Exercise 1:
Could you write out, word for word, the part of the storytelling piece between "New Times and" and "all meet again.", inclusive?

Selected text:
A Storytelling Life!

New Times and New ways to tell Stories


Times have changed and suddenly we have to change the way we tell stories. Pubs, theatres and small venues where people met and stories were told have closed. Festivals to celebrate storytelling, music, folklore, the arts, fun and having a great time are not happening. So we have gone online, we are Zooming live events every Wednesday. A group of tellers come together on a Wednesday night telling stories in the closest to a live event we can make. The technology might be simple but you can always press the wrong button and loose the storyteller or keep the storyteller but loose the audio! It has been a great learning process and I have met and worked with tellers I have not known before. I can’t wait for the fields and festivals to open so that we can all meet again.

Input material:
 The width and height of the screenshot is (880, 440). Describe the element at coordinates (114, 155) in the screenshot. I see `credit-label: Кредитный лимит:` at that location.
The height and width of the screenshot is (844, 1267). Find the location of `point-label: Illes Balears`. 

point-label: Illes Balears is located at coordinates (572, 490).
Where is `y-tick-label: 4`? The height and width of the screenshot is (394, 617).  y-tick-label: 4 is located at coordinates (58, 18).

---

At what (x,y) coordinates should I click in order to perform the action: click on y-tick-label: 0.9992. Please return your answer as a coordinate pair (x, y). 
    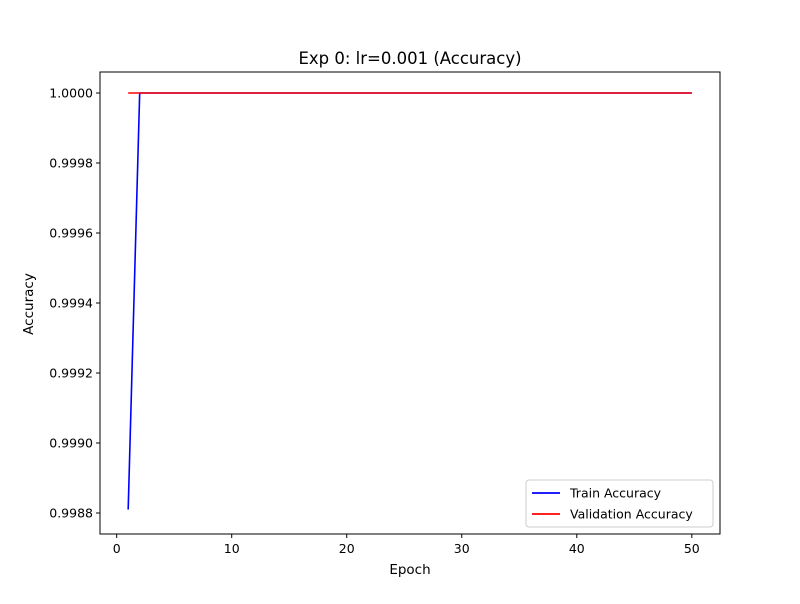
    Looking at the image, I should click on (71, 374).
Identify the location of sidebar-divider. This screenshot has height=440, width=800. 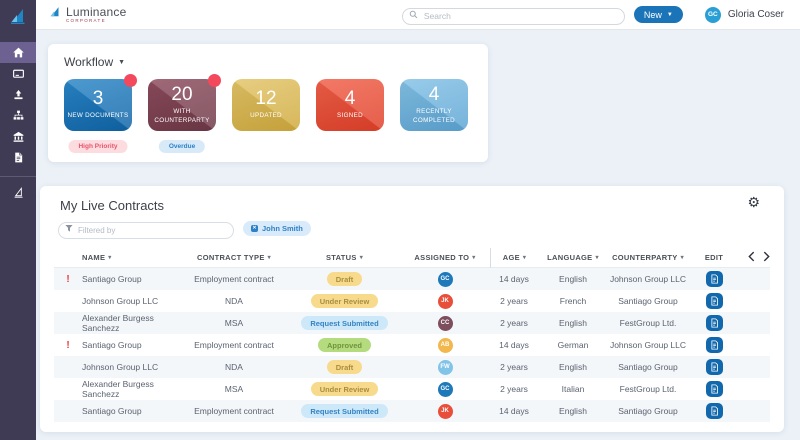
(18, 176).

Exercise 2:
Can you pull out, unchanged, the lines of the records between the line holding "The width and" and the line holding "point-label: Illes Balears is", inclusive?

Task output 1:
New Times and New ways to tell Stories


Times have changed and suddenly we have to change the way we tell stories. Pubs, theatres and small venues where people met and stories were told have closed. Festivals to celebrate storytelling, music, folklore, the arts, fun and having a great time are not happening. So we have gone online, we are Zooming live events every Wednesday. A group of tellers come together on a Wednesday night telling stories in the closest to a live event we can make. The technology might be simple but you can always press the wrong button and loose the storyteller or keep the storyteller but loose the audio! It has been a great learning process and I have met and worked with tellers I have not known before. I can’t wait for the fields and festivals to open so that we can all meet again.

Task output 2:
 The width and height of the screenshot is (880, 440). Describe the element at coordinates (114, 155) in the screenshot. I see `credit-label: Кредитный лимит:` at that location.
The height and width of the screenshot is (844, 1267). Find the location of `point-label: Illes Balears`. 

point-label: Illes Balears is located at coordinates (572, 490).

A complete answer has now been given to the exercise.